Friday, Dec. 2, 2016    Login | Register        

Fayette system in search of new water cleaning techniques

The Fayette County Water System recently received a notice of violation from the state of Georgia. So what does that mean and what is its significance?

A Notice of Violation from the Georgia Environmental Protection Division (EPD) concerning total trihalomethanes (TTHM) found in one of Fayette County’s 12 water sites poses no health threat and is being addressed, according to water system Director Tony Parrott.

The change in the way the EPD calculates the standard for TTHM in drinking water last year meant Fayette would be unable to meet the new standard until new techniques can be put in place in the coming months.

Parrott said Fayette County has been proactive over the years in researching and treating Total Organic Carbon (TOC) in its water reservoirs. In 2005, the Fayette County Water System began studying ways to treat TOC, and a pilot test of different treatment techniques was conducted in 2010. In April 2012, the Fayette County Board of Commissioners approved a bond issue to fund a treatment solution and, recently, commissioners approved a second look at available techniques for water treatment. The review is expected be completed within a few months, said Parrott.

At issue is the length of time water stays in the pipes and the age of the pipes.

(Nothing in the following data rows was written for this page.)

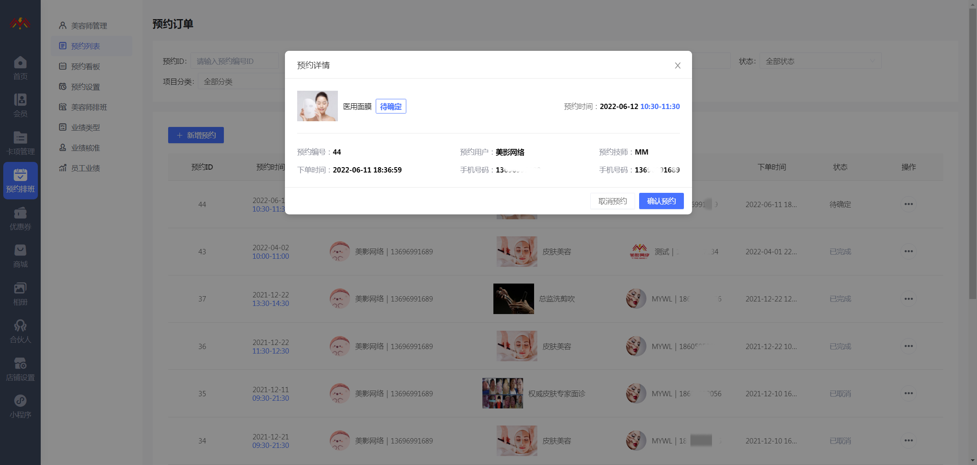Close the 预约详情 dialog
The image size is (977, 465).
pos(677,65)
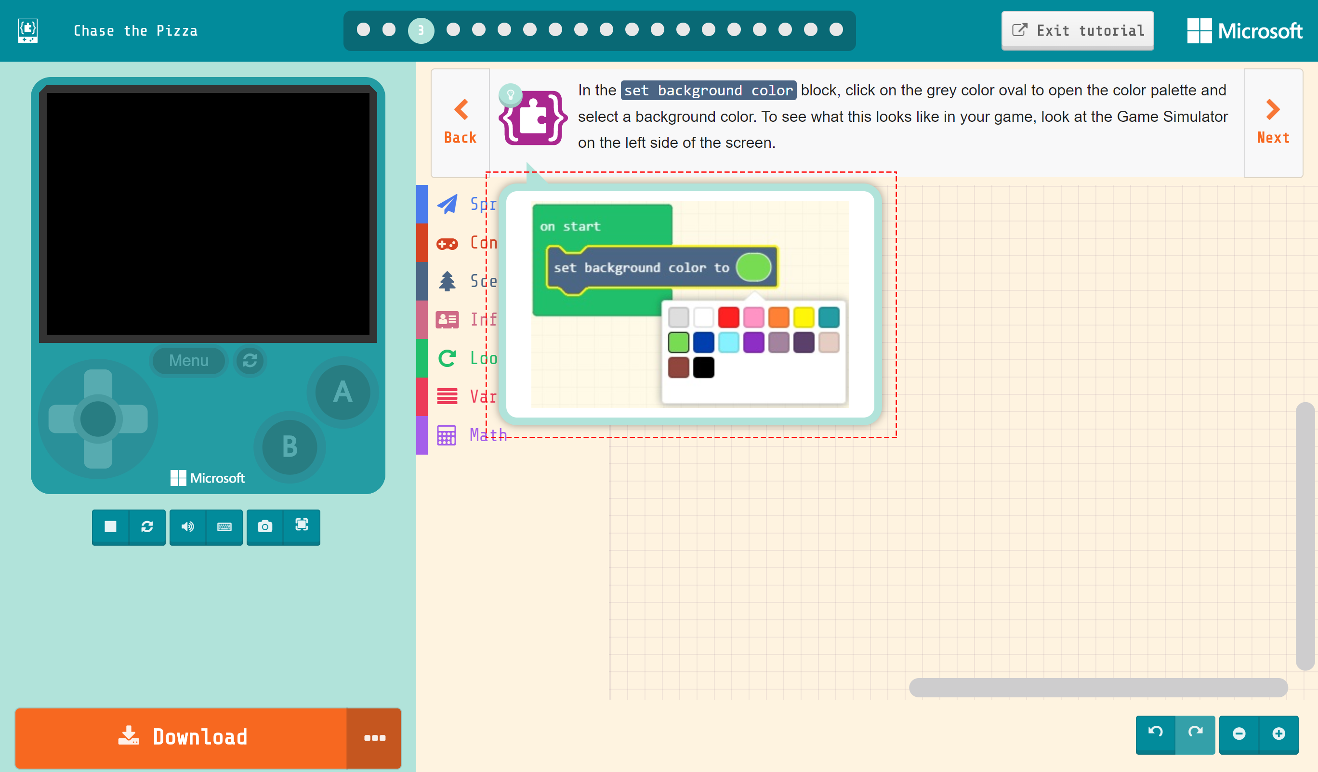The width and height of the screenshot is (1318, 772).
Task: Zoom in the workspace
Action: (1279, 733)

The TOC in the water reacts with the chlorine and the longer the water is in the system the higher the TTHM level will be, said Parrott. The new technique that will be employed after the review will reduce the TOCs in the water leaving the water plant and that will reduce the total trihalomethanes in the system, he said.

Parrott earlier in July noted that the issue for which the EPD cited the local water system has nothing to do with and is entirely separate from the recent issue of “stinky water” in Fayette County.

Trihalomethanes, such as chloroform, are formed as a by-product predominately when chlorine is used to disinfect water for drinking. Disinfectants are used to protect drinking water from disease-causing organisms, or pathogens. This violation is not life-threatening and does not pose a risk to the quality of water supplied to the citizens of Fayette County, said Parrott.

The Maximum Contaminant Level (MCL) for total trihalomethanes (TTHM) in public drinking water is .08 ppm (parts per million). The MCL for total trihalomethanes was exceeded in one of the 12 county water sites tested, Parrott said. The site off Goza Road in south Fayette tested .102 and .109 ppm during the January-March and April-June time frames, respectively. The remaining 11 sites around the county were within acceptable levels for TTHM, said Parrott.

Parrott said EPD in 2012 changed the TTHM calculation to an individual site’s four-quarter running average. Previously, the calculation was a four-quarter running average of all the sites.

“Mathematically we could not meet the new standard due to the way it is calculated. Fayette County anticipated not meeting this new standard and that anticipation is the reason behind researching alternative treatment techniques. Since the TTHM calculation is based on a four-quarter running average, Fayette County will probably not be in compliance when the results are provided next quarter,” Parrott said.

Trihalomethanes are a group of four chemicals that are formed along with other disinfection byproducts when chlorine or other disinfectants used to control microbial contaminants in drinking water react with naturally occurring organic and inorganic matter in water.

The trihalomethanes are chloroform, bromodichloromethane, dibromochloromethane and bromoform.

A 0.08 parts per million standard is for total trihalomethanes and is based on an average daily intake of two liters of water per day by a 154-pound adult, according to the U.S. Environmental Protection Agency.

Water systems across Georgia are required to test for more than 130 metals and industrial chemicals. Yet there are approximately 100,000 industrial chemicals sold in the United States. Aside from the lack of a state or federal mandate to test the great bulk of the chemicals, local water systems do not have the funding that would be needed to conduct those tests.